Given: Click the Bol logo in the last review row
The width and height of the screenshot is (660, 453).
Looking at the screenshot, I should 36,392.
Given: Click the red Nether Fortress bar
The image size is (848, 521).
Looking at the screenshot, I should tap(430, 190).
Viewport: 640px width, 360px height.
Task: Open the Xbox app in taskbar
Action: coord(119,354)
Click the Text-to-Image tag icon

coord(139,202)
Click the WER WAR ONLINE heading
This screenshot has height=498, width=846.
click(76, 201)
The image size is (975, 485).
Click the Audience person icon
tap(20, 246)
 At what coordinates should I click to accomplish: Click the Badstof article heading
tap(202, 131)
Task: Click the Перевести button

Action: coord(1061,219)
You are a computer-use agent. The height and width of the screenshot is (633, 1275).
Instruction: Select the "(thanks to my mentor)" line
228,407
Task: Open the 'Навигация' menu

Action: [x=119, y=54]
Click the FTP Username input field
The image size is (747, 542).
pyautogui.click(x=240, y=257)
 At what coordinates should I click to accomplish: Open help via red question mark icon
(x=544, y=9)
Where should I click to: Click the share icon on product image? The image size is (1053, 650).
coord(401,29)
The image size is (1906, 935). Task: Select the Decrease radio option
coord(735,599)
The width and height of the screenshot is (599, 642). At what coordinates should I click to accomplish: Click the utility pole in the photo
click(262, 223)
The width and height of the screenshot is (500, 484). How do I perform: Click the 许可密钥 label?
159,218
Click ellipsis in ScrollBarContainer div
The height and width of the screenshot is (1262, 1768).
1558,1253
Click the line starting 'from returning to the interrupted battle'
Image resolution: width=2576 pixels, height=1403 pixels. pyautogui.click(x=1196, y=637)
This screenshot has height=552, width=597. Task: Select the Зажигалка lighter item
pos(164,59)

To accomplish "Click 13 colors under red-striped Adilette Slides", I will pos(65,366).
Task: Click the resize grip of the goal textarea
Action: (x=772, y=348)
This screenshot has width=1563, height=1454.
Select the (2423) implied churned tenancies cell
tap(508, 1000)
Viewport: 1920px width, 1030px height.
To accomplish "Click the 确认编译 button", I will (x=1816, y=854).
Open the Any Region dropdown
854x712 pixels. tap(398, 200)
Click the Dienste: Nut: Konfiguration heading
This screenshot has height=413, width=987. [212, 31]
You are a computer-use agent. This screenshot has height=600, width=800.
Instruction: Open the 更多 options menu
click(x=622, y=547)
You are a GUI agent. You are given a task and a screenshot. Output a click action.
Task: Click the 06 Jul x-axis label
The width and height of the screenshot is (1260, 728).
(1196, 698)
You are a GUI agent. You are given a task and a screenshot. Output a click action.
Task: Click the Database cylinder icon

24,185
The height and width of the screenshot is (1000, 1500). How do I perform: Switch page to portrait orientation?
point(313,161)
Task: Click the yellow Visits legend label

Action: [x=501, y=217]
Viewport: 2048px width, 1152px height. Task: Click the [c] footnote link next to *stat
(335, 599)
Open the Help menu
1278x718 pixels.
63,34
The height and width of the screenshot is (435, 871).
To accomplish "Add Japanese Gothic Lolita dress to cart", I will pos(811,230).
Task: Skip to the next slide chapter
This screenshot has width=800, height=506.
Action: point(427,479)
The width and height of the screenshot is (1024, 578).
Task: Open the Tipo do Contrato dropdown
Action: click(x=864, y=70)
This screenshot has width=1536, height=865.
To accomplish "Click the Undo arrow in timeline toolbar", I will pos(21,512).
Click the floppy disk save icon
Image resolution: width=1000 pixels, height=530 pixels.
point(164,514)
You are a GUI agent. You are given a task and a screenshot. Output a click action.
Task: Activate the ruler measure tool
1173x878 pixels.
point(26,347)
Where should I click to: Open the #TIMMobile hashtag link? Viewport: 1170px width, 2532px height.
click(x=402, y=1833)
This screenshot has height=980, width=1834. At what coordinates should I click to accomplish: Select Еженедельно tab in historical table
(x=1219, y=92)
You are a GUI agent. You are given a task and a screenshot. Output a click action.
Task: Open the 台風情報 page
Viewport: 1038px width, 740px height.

▬▬▬▬▬▬

Above are the records; from them, give again exactly the lines from the one containing "Task: Skip to the next slide chapter" to the one containing "This screenshot has width=1536, height=865.", both lines included, and nothing more.

Task: Skip to the next slide chapter
This screenshot has width=800, height=506.
Action: point(427,479)
The width and height of the screenshot is (1024, 578).
Task: Open the Tipo do Contrato dropdown
Action: click(x=864, y=70)
This screenshot has width=1536, height=865.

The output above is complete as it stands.